• _What to work on_:
Please quote exactly the lines below from the line containing "Ливерпуль (46, 2116)" to the line containing "Send Message (57, 888)", both lines included, and nothing else.

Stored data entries
....
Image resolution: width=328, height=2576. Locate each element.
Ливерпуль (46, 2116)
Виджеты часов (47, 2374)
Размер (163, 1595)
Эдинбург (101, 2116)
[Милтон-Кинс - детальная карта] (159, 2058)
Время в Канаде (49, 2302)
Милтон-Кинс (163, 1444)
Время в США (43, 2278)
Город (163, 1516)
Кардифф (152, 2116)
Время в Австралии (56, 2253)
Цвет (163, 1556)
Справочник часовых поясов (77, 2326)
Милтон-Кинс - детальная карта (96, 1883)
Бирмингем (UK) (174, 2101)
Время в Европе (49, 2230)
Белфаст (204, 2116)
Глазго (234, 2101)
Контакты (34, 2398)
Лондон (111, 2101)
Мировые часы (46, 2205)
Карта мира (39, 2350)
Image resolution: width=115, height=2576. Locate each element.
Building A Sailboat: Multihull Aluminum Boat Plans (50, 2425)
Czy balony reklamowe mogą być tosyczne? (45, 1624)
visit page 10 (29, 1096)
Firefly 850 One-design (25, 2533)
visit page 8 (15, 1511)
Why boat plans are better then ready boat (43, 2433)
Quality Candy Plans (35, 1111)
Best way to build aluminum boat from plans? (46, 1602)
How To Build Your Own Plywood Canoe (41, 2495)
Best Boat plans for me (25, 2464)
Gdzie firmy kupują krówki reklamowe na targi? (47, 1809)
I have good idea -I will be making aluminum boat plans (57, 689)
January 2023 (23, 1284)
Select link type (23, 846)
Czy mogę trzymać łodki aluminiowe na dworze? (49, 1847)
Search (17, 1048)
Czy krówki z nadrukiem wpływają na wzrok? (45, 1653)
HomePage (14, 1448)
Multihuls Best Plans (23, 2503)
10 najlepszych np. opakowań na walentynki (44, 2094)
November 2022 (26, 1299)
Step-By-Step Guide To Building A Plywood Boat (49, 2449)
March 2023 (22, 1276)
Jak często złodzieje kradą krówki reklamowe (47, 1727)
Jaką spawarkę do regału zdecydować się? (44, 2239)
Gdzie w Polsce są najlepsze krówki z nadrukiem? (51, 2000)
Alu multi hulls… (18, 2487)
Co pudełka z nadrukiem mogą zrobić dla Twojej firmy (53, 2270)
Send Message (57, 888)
....
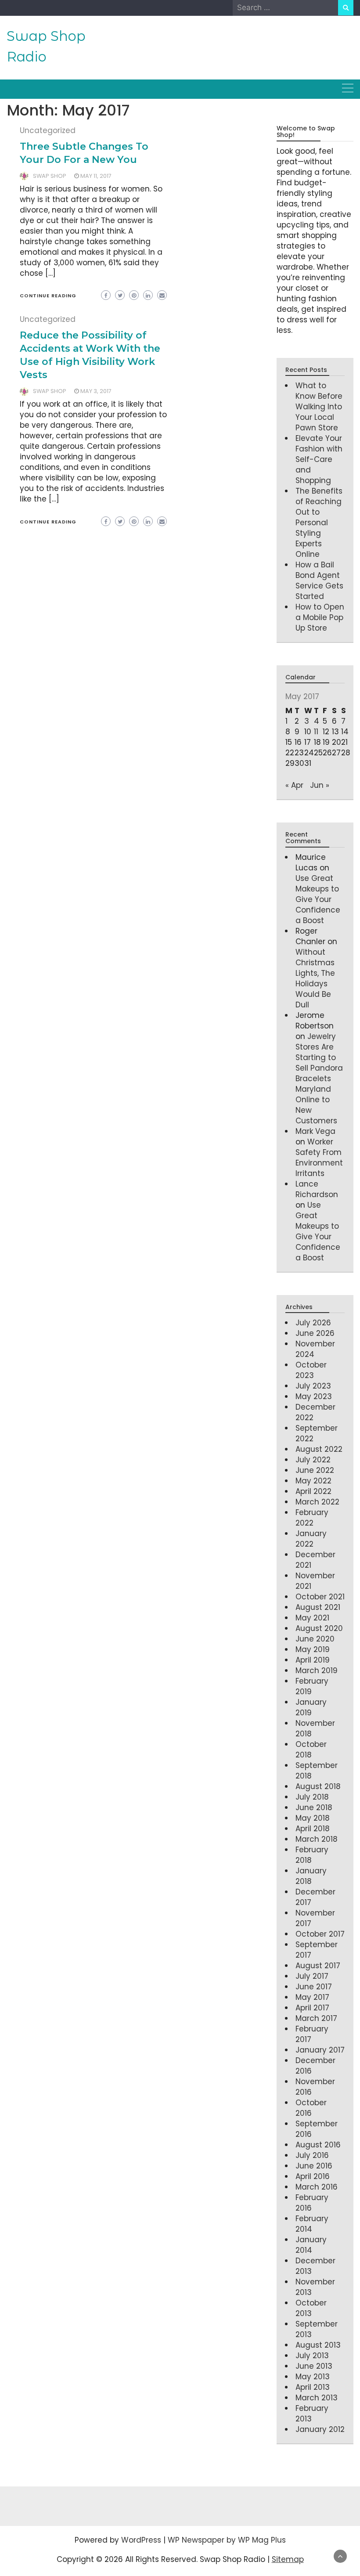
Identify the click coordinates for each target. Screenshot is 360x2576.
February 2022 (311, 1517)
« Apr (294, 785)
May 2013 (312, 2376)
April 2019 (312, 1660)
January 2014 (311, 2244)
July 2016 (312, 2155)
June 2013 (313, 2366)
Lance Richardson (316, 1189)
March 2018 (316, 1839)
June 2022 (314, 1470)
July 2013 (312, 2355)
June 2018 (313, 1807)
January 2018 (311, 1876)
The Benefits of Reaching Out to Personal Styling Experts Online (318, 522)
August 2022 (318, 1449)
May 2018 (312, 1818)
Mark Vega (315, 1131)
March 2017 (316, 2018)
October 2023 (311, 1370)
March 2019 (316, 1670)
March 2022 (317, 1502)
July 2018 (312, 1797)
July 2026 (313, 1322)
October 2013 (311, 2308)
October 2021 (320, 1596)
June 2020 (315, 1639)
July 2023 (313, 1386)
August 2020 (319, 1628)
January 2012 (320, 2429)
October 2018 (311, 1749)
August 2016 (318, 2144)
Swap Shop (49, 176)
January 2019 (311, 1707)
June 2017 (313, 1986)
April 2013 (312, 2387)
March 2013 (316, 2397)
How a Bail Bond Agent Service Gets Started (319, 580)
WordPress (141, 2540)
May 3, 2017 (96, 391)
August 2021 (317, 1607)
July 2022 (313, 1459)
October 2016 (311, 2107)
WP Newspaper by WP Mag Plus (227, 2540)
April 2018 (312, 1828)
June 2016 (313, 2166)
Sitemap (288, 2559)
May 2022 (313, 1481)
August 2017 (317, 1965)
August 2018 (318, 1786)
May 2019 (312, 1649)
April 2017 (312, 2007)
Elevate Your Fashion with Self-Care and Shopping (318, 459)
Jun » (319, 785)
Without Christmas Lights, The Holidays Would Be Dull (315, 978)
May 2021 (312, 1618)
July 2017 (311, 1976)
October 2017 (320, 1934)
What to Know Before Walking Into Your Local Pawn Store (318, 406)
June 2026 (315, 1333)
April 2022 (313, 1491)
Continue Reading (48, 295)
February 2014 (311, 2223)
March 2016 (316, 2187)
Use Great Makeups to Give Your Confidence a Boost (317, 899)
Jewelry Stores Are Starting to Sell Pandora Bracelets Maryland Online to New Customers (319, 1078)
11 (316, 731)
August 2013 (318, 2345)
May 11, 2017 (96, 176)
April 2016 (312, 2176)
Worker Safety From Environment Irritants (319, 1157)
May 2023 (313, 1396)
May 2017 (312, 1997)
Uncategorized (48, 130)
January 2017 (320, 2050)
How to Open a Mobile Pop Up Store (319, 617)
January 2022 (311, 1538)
....
• _Expected output_:
Ливерпуль (46, 2116)
Виджеты часов (47, 2374)
Размер (163, 1595)
Эдинбург (101, 2116)
[Милтон-Кинс - детальная карта] (159, 2058)
Время в Канаде (49, 2302)
Милтон-Кинс (163, 1444)
Время в США (43, 2278)
Город (163, 1516)
Кардифф (152, 2116)
Время в Австралии (56, 2253)
Цвет (163, 1556)
Справочник часовых поясов (77, 2326)
Милтон-Кинс - детальная карта (96, 1883)
Бирмингем (UK) (174, 2101)
Время в Европе (49, 2230)
Белфаст (204, 2116)
Глазго (234, 2101)
Контакты (34, 2398)
Лондон (111, 2101)
Мировые часы (46, 2205)
Карта мира (39, 2350)
Image resolution: width=115, height=2576. Locate each element.
Building A Sailboat: Multihull Aluminum Boat Plans (50, 2425)
Czy balony reklamowe mogą być tosyczne? (45, 1624)
visit page 10 (29, 1096)
Firefly 850 One-design (25, 2533)
visit page 8 (15, 1511)
Why boat plans are better then ready boat (43, 2433)
Quality Candy Plans (35, 1111)
Best way to build aluminum boat from plans? (46, 1602)
How To Build Your Own Plywood Canoe (41, 2495)
Best Boat plans for me (25, 2464)
Gdzie firmy kupują krówki reklamowe na targi? (47, 1809)
I have good idea -I will be making aluminum boat plans (57, 689)
January 2023 (23, 1284)
Select link type (23, 846)
Czy mogę trzymać łodki aluminiowe na dworze? (49, 1847)
Search (17, 1048)
Czy krówki z nadrukiem wpływają na wzrok? (45, 1653)
HomePage (14, 1448)
Multihuls Best Plans (23, 2503)
10 najlepszych np. opakowań na walentynki (44, 2094)
November 2022 (26, 1299)
Step-By-Step Guide To Building A Plywood Boat (49, 2449)
March 2023 (22, 1276)
Jak często złodzieje kradą krówki reklamowe (47, 1727)
Jaką spawarkę do regału zdecydować się? (44, 2239)
Gdzie w Polsce są najlepsze krówki z nadrukiem? (51, 2000)
Alu multi hulls… (18, 2487)
Co pudełka z nadrukiem mogą zrobić dla Twojej firmy (53, 2270)
Send Message (57, 888)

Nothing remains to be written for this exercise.